**TASK SET**
1/ In the patent page on the plate heat exchanger, what is the filing date?
2/ Reproduce the plate heat exchanger patent page word for word, from "It is intended" to "plate heat exchanger.".
3/ Continue the description in the plate heat exchanger patent page from where it stops.

== PAGE TEXT

EP0204880B1

EP0204880B1 - Plate heat exchanger

Info

Publication number: EP0204880B1
Application number: EP85850370A
Authority: EP
Inventors: Christer Almqvist
Original assignee: REHEAT AB
Current assignee: REHEAT AB
Priority date: 1985-06-06
Filing date: 1985-11-15
Publication date: 1989-01-11
Also published as: US4678030A; JPS61285392A; SE8502802L; JPH0468556B2; EP0204880A2; SE8502802D0; EP0204880A3; SE458805B; DE3567536D1

Description

This invention relates to a plate heat exchanger in the form of several heat exchanger plates placed closed to and sealed against each other by packing grooves around the edges and around two of the ports on the surface of each plate, the plates being provided with pressed-out ridges to form the heating surface of the relative plate.
It is intended by the invention to provide two different flow passages in the same plate heat exchanger, which passages can arbitrarily be selected for both the media flowing in the plate heat exchanger.

====
== DATASET SECTION

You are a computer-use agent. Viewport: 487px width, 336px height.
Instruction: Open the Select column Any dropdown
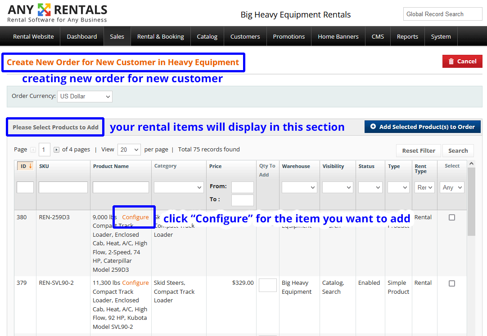point(452,187)
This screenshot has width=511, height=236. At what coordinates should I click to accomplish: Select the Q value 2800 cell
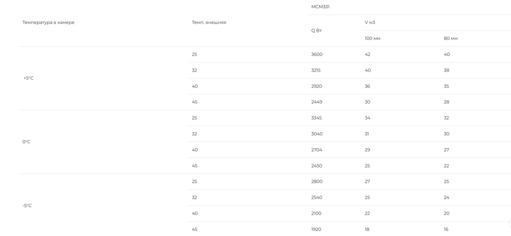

====

**PER-TASK OUTPUTS**
1/ 1985-11-15

2/
It is intended by the invention to provide two different flow passages in the same plate heat exchanger, which passages can arbitrarily be selected for both the media flowing in the plate heat exchanger.

3/
Due to high manufacturing costs of pressing tools for heat exchanger plates and costs of storage of such plates it is necessary for a manufacturer to restrict the plate assortment. However, at the same time it is desired to provide such a great number of variations or variants of plate channels as possible in a plate heat exchanger so that a heat exchanging task can be solved with the least possible heating surface which desideratum, however, is very difficult to satisfy due to the limited plate assortment.
Thus, it is possible today to vary the plate channels in the same plate heat exchanger which, however, is done with different types of plates. One way to partly solve the problem is discussed in GB-A-2 025 026. The plates of this heat exchanger are provided with corrugations which at one side form a first angle with the longitudinal axis and the other side form a second angle in relation to said axis and the thermal properties of the passages for both the heat exchanging media are made mutually different by turning every second plate through 180° in its own plane.
It is possible by the present invention, such as it is apparent from the characterizing portions of the claims, to form two different flow passages using only on type of plate in the plate heat exchanger, the plates being turned in three different ways relative to one another.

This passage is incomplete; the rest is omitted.